Harmonics refer to periods of distortion in the voltage waveform and can be caused by inverters such as those used in solar systems. However, the influx of renewable energy systems in recent years means current regulatory guidelines do not cover new complexity. In order to ensure that the level of distortion in the grid is below a tolerable level for grid-connected equipment, Network Service Providers (NSPs) must ensure harmonic distortion does not exceed the tolerance level.
However, if NSP’s implement their own bespoke methodologies the network may suffer from a raft of inconsistencies which can result in unnecessary curtailment or overinvestment on harmonic mitigation equipment. UOW’s assessment will bolster this tolerance, better ensuring the overall health and longevity of the network.
Currently, the primary tool to limit harmonic disturbance is known as emission allocation. But it is up to the load or generator to prove that it can meet this allocation through a less than robust compliance assessment.

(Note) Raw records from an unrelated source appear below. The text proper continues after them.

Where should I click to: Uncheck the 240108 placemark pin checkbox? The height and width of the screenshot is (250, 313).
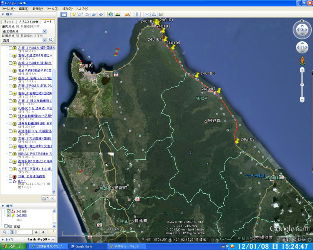click(9, 215)
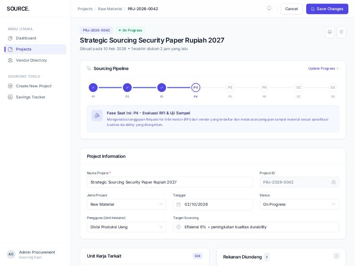Select pipeline stage P5 on the progress tracker
This screenshot has height=266, width=355.
(x=230, y=87)
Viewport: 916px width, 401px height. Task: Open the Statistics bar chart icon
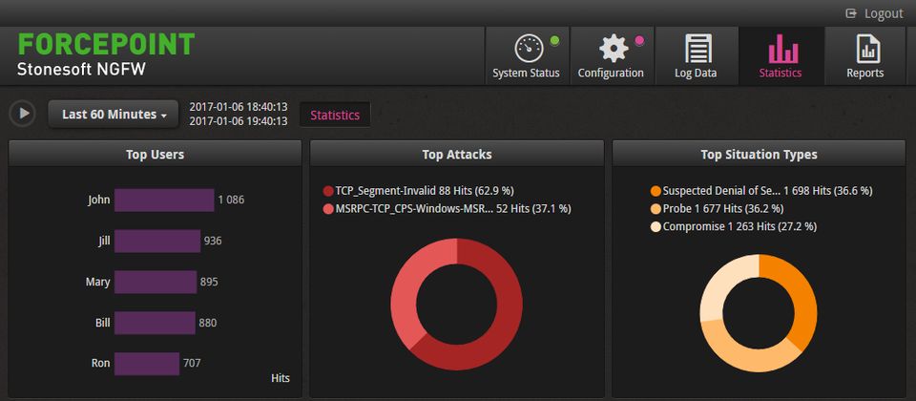pos(782,48)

According to ARENA, the new methodology will be used as an “interim best practice guideline for voluntary use by participating industry stakeholders, and as the basis for submission to amend the Australian Standards.”
ARENA CEO Darren Miller said new national standards would “smooth the transition to renewable electricity,” and potentially “reduce the grid connection costs associated with renewable energy generation, while also addressing the integration challenges of the new grid scale supply. This will help ensure secure and reliable grid operation at high levels of renewables penetration.”
UOW’s Australian Power Quality and Reliability Centre Director Duane Robinson described the project as “extremely exciting.”
“As an industry facing research centre, we expect the outcomes of this very practical work to provide clarity with respect to the methodologies for compliance assessment for harmonic distortion leading to less complex connection processes and even more renewable energy in our power system,” Robinson said.
The UOW project is also supported by 12 industry stakeholders including network service providers, renewable energy developers and equipment suppliers. The cost of the entire project is $2.28 million.
The project is expected to take place over 29 months, the last five of which will be devoted to developing the documentation to be used in the submission processes.